Pictures aside, repeat every entry exactly.

Collected data
"""
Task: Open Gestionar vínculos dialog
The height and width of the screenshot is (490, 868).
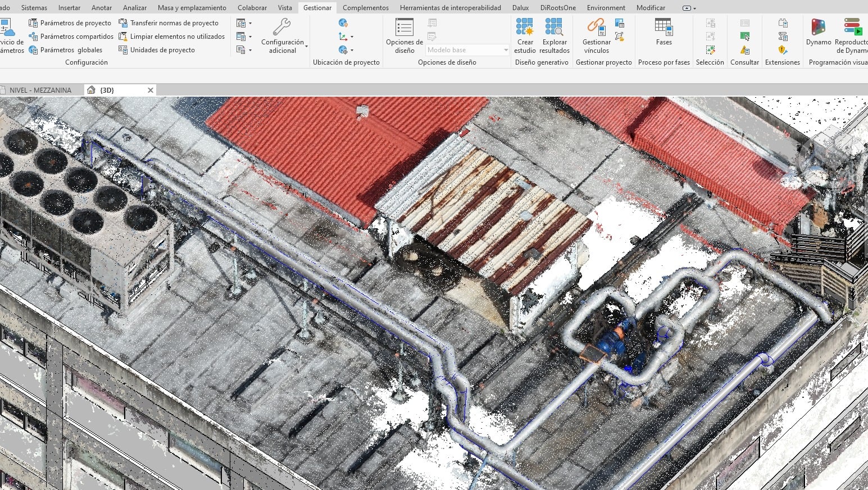Action: 596,36
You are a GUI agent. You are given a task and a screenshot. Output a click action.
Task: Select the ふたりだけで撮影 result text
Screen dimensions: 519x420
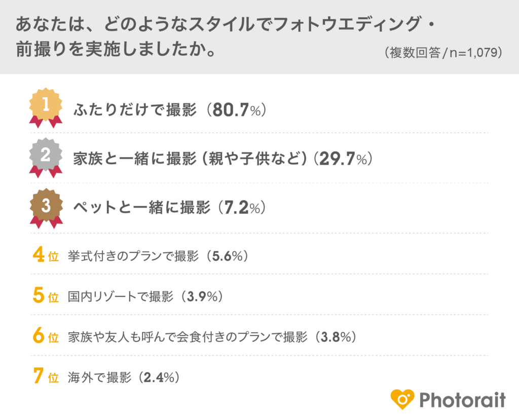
"""
* [Result of this exercise]
Task: Open Gestionar vínculos dialog
The height and width of the screenshot is (490, 868).
Action: 596,36
You are a GUI agent. You are given a task and a screenshot. Output a click action.
Task: Select the ふたりだけで撮影 result text
Screen dimensions: 519x420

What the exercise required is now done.